To illustrate his point, Mortimer revealed that the average cost per thousand across all cinema buying groups purchasing media from DCM is £27, “good value for money” compared to the CPMs paid for videos in social media feeds, which aren’t necessarily running with sound on or fully viewed. When the two mediums are stacked against like this, Mortimer urged marketers to “do the math” and see whether the budgets might be better placed in a medium where people’s emotions are much closer to the surface.
Take the recent campaigns for big budget shows such as Westworld and Game of Thrones; because their high production values are similar to those for Hollywood productions, it’s meant that Sky has been able to riff on that in recent campaigns. One cinema ad for sci-fi drama Westworld even goes so far as to play with the viewer’s expectations, presenting the series as if it were a movie before the big reveal at the end.
“We believe cinema is a great platform for the shows we offer given we’re in the golden age of TV,” explained Mortimer. “It’s a bargain when you consider the average viewability and the impact."
The clarion call to advertisers is backed by research from DCM, which positions cinema as an under-utilised platform.

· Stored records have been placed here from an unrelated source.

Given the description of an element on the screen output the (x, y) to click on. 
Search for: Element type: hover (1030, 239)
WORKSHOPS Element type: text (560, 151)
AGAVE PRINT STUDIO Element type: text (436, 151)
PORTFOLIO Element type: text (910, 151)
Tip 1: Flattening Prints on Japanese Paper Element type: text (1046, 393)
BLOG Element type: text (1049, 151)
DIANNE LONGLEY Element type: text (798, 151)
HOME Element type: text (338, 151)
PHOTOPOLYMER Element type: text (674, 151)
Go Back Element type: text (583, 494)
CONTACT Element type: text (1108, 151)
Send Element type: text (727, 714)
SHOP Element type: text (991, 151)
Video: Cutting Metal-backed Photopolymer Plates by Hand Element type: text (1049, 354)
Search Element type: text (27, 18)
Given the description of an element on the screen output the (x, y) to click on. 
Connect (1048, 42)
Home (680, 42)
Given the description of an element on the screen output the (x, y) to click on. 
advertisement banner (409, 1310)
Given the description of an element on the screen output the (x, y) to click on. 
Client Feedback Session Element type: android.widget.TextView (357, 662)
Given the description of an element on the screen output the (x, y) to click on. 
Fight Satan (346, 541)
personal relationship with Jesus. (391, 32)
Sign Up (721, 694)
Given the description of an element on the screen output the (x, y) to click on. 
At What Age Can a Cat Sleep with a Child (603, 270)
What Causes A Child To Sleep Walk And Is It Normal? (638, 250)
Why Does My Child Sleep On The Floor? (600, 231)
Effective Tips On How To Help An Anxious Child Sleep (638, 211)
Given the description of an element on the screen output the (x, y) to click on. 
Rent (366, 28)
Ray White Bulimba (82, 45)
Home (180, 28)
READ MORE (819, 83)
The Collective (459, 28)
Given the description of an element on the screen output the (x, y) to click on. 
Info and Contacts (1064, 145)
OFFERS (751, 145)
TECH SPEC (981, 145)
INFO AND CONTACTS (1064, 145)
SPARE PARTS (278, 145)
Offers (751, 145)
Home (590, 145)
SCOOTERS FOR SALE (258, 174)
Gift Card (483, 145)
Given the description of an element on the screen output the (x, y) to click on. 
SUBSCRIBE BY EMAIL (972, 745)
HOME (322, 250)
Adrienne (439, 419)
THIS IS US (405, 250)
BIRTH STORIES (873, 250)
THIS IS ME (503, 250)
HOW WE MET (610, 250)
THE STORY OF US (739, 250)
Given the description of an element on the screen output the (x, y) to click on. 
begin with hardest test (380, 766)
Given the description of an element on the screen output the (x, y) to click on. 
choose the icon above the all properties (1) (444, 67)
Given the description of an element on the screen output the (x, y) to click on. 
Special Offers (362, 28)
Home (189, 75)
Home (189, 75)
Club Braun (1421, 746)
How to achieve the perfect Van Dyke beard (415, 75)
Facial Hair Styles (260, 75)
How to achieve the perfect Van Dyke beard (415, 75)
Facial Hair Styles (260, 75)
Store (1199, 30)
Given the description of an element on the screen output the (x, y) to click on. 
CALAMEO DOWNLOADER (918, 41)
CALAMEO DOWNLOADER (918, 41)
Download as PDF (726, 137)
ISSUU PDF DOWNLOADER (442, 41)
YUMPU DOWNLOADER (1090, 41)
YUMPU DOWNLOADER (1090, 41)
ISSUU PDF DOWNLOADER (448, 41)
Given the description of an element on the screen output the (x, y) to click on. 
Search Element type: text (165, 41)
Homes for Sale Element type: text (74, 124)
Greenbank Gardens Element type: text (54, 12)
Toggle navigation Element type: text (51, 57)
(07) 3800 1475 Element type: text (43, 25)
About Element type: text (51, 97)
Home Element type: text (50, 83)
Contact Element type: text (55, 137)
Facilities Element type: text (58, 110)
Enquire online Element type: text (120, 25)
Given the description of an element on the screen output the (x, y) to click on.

At its core, it argues that the more spend is pumped into the medium, the higher the levels of return, based on learnings from over 500 UK econometric models.
The key takeaways include:
- Travel brands should look to increase cinema’s share of the budget to 11%, from their current average share of 4.9%. At the higher share, brands could see a Revenue ROI (at total campaign level) of £2.70 for every £1 - compared to £1.10 when cinema takes a smaller share of the campaign budget.
- The optimal share that food FMCG advertisers should invest into cinema is 6.8% - compared to the current average share of 2.8%. Investing at this higher level would drive optimal returns from the overall ad campaign, delivering £0.50 for every £1 invested.
- Telecoms brands should increase their share of investment from 1.8% to 3%, which could deliver a return of £2.90 for every £1 spent.
- Retail advertisers who are cinema spenders on average are investing at the optimal levels (2.6% share) for driving the strongest campaign ROI.
- All Services brands (includes Charity, Entertainment & Leisure, Finance, Retail, Telecoms, Travel) should increase their share of investment in cinema from 1.5% to 2.7% in order to drive the optimal campaign ROI of £3.70 for every £1 spent.